DE LA FABLE D'HERCULE.

DEPUIS longtemps, on avait essayé de trouver dans l'astronomie la solution de la plupart des difficultés qu'offre le système religieux des anciens; mais ces tentatives isolées n'avaient présenté aucun résultat satisfaisant. A l'exemple de plusieurs mythographes, Court de Gébelin, pour ne parler que de ceux qui ont écrit en France, plaça les travaux d'Hercule dans le passage du soleil par le zodiaque, en les appliquant plus particulièrement à l'agriculture; mais Dupuis, en marchant sur ses traces, réduisit ces hypothèses en un système complet, dans lequel il fit refluer toutes les connaissances religieuses et philosophiques des homines. Ce système, fruit d'un long travail et d'une érudition peu commune, est un phénomène assez singulier dans l'histoire des lettres, pour mériter une grande attention.

Nous laissons aux habiles l'examen de l'ouvrage entier de Dupuis; nous ne nous engageons point à le suivre dans

l'immense labyrinthe qu'il s'est tracé; mais tout système repose sur quelques bases principales. Nous examinerons l'une de ces bases, celle peut-être qu'il croyait la plus solide.

Qu'il nous soit permis d'écarter de cette dissertation tout ce qui a rapport aux opinions personnelles de l'auteur. Les principes qu'il s'était faits et les conséquences qu'il en tire, pourraient devenir le sujet d'un autre écrit, dont les résultats ne tourneraient pas à la gloire de l'esprit humain. Ici, nous ne considérons dans Dupuis que le mythographe.

Hercule est le soleil; voilà la proposition de Court de Gébelin, voilà l'axiome de Dupuis.

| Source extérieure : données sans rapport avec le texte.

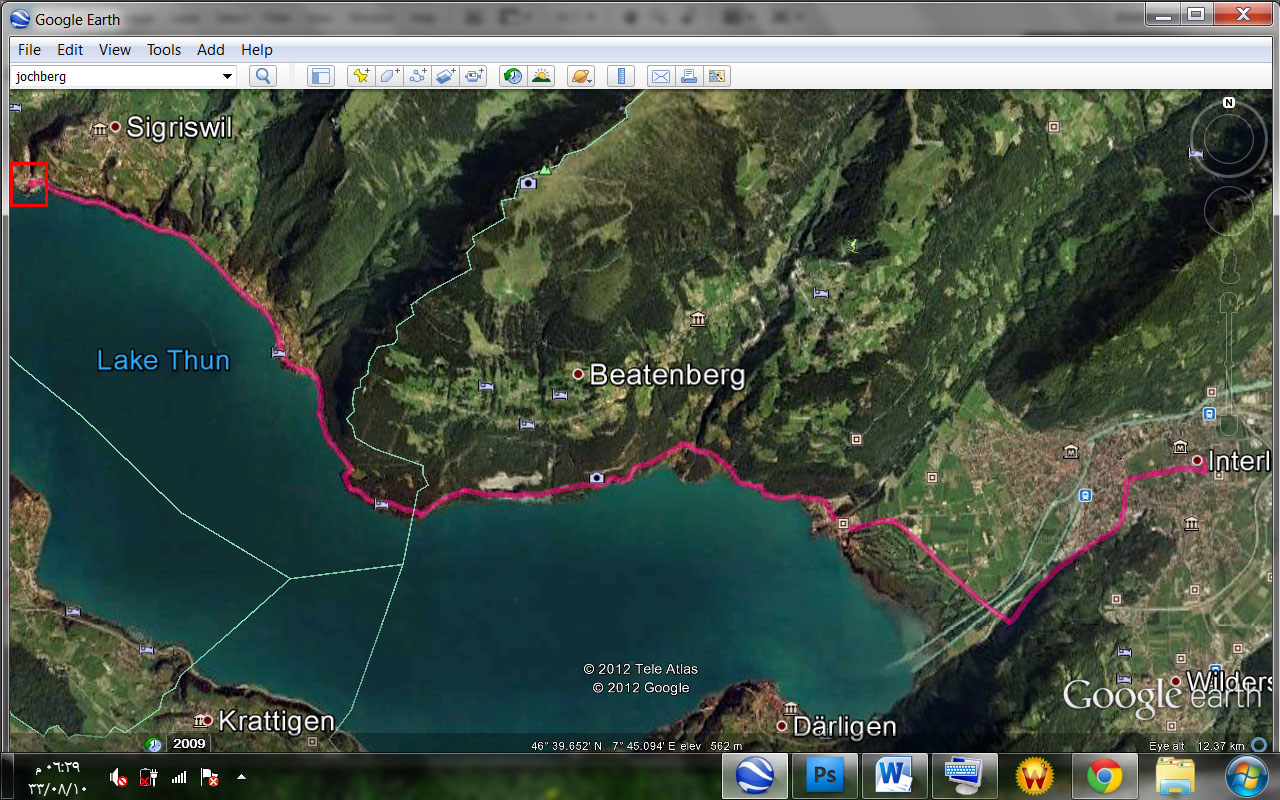Print the current map view
The width and height of the screenshot is (1280, 800).
(x=688, y=76)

Les douze travaux d'Hercule correspondent aux douze signes du zodiaque.

La principale assise du système de Dupuis est de supposer, dans l'histoire de la Grèce, une époque qu'il transporte à 1600 ans avant Homère: époque qu'il appelle l'àge d'or de la poésie. Là, il place les chants du soleil, l'Héracléide, ou le poème sacré sur le calendrier dont il ne reste plus que le canevas, et dont les debris forment l'amas confus des ruines mythologiques. De là, il suppose une époque d'ignorance et de barbarie jusqu'à Homère et Hésiode, et il ajoute « Le fil sacré une fois rompu, ne fut plus re« noué par les Grecs et nous-mêmes, dit-il, ne l'avons re« trouvé que dans les sanctuaires de l'Égypte.»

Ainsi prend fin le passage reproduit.